*Action item*.
Copy the first line of the material below and every later line through the line containing "Given: Click the red End button", without any other output.
———
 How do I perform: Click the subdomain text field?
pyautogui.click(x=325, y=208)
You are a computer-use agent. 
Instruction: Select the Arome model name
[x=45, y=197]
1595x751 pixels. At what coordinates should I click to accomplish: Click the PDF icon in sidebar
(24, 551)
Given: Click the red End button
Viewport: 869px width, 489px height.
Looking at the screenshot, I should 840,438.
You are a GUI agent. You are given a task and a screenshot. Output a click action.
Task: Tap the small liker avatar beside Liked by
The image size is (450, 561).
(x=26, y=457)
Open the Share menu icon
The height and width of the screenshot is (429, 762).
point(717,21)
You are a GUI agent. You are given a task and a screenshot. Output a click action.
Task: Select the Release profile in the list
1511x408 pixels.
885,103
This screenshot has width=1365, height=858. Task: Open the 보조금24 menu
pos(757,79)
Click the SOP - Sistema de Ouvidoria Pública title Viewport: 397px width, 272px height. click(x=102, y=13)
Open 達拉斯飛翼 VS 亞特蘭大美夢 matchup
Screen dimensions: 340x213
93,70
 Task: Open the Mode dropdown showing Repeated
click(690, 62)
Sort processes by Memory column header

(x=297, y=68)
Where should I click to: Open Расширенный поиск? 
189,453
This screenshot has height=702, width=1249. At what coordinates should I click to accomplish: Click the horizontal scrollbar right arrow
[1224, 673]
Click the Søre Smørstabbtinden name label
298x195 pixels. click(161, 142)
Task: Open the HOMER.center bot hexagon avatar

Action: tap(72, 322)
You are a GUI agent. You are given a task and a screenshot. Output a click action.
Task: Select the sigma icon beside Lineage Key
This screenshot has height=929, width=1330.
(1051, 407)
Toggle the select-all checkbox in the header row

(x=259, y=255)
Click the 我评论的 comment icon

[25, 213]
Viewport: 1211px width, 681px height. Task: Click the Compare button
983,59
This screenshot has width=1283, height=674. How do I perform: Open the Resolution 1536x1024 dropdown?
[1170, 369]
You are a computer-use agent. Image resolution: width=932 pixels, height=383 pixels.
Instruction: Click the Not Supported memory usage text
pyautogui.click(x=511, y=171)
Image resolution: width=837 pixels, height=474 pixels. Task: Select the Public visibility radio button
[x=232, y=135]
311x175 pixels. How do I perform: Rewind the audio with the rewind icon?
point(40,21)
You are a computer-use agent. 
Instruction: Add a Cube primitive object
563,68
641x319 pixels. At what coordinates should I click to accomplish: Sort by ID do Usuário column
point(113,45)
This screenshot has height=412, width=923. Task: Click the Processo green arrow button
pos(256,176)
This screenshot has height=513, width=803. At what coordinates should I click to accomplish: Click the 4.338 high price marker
———
*Written reply*.
 How do I perform: Click the subdomain text field?
pyautogui.click(x=325, y=208)
You are a computer-use agent. 
Instruction: Select the Arome model name
[x=45, y=197]
1595x751 pixels. At what coordinates should I click to accomplish: Click the PDF icon in sidebar
(24, 551)
Given: Click the red End button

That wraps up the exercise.